Instead, you need to step back, take in the entire situation, and then look intensely at the sources and underlying causes. Once you assess all your real needs, you can determine what’s missing from your current approach.
For example, at one client company a couple of executives were feuding recently. If their boss had sent them for communication training to help them interact more productively, they might have learned to speak with each other more graciously. But it was necessary to identify and also resolve their conflicting beliefs and the structural problems, which were the underlying causes of their fractured communication.
2. Work on the Concrete Level, Not Just the Conceptual
The design-thinking approach to innovation requires employees to empathize with their customers’ day-to-day realities in order to develop and improve their products and services. Similarly, it helps to treat employees as the customers of any substantive change initiative, and to learn about and understand their desk-level realities before launching and instituting the change.
A large fashion organization asked me to plan a major project to improve the quality of their customer interactions. If we had limited the change initiative to directing the service leads and unit managers to encourage their teams to conduct customer interactions differently, we would have seen a bare minimum of improvement.
Instead, we worked extensively to ensure that both the leaders and teams understood everything they needed to do and the reasons behind the change. We broke down the details of successful interactions and trained and coached the operations leaders on how to recognize success and give clear, specific, behavioral feedback. The instruction was on point, and it changed a lot of minds. But the targeted practices were what shifted behaviors and habits and made them real and reasonable for everyone.

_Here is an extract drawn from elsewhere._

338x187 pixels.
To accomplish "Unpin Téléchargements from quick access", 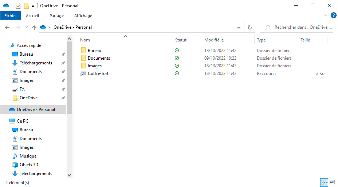I will coord(63,63).
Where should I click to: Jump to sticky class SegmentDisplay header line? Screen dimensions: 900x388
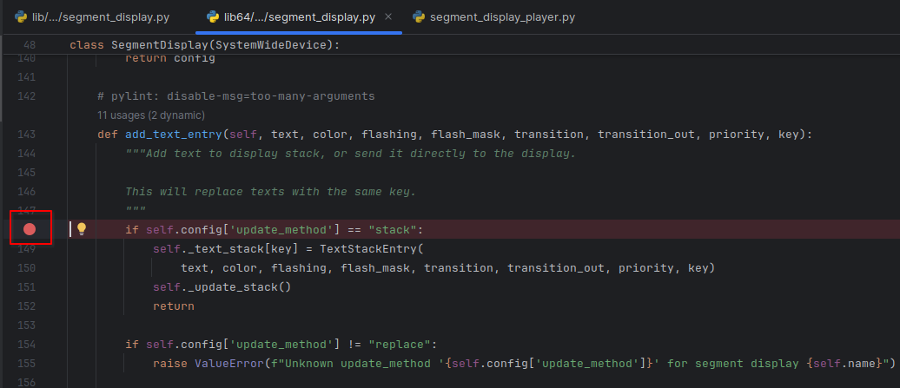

3. Field a Champion of Change
Making change can be difficult and frustrating, particularly in the early stages. The folks who have the tough job of implementing the change on the ground can be stymied by resistance or stumble over tough cases where the new prescriptions don’t seem to apply. And there are always exceptions and bobbles, which can frustrate change managers, causing them to retreat from their vigorous efforts or throwing them back into old habits.
It makes a tremendous difference if the implementers have access to someone with the vision of the new desired state and the experience to help them regroup and recoup as necessary. That champion can be the senior executive who’s sponsoring the change, a trusted “old hand” who’s been through similar initiatives, or an outsider like me — just make sure the support goes beyond merely cheerleading for the cause.
Effective champions of change understand the mechanisms of the change initiative, are committed to both individual and group success, and have the experience and insight to provide useful modifications and tweaks as individuals learn to incorporate the new ways of working. Successful champions hold up positive examples publicly, and help fix any negatives quietly.
Smooth the Path to Change
The clearer your assessment of what’s necessary to make the change, the more likely you’ll avoid triggering complaints like “We already tried that” and “That kind of thing won’t work here.” By assessing the entire situation deeply, tending to the concrete details of implementation, and providing effective support rather than lip service, you’ll improve the chances of getting your change initiative to succeed and stick for the long term.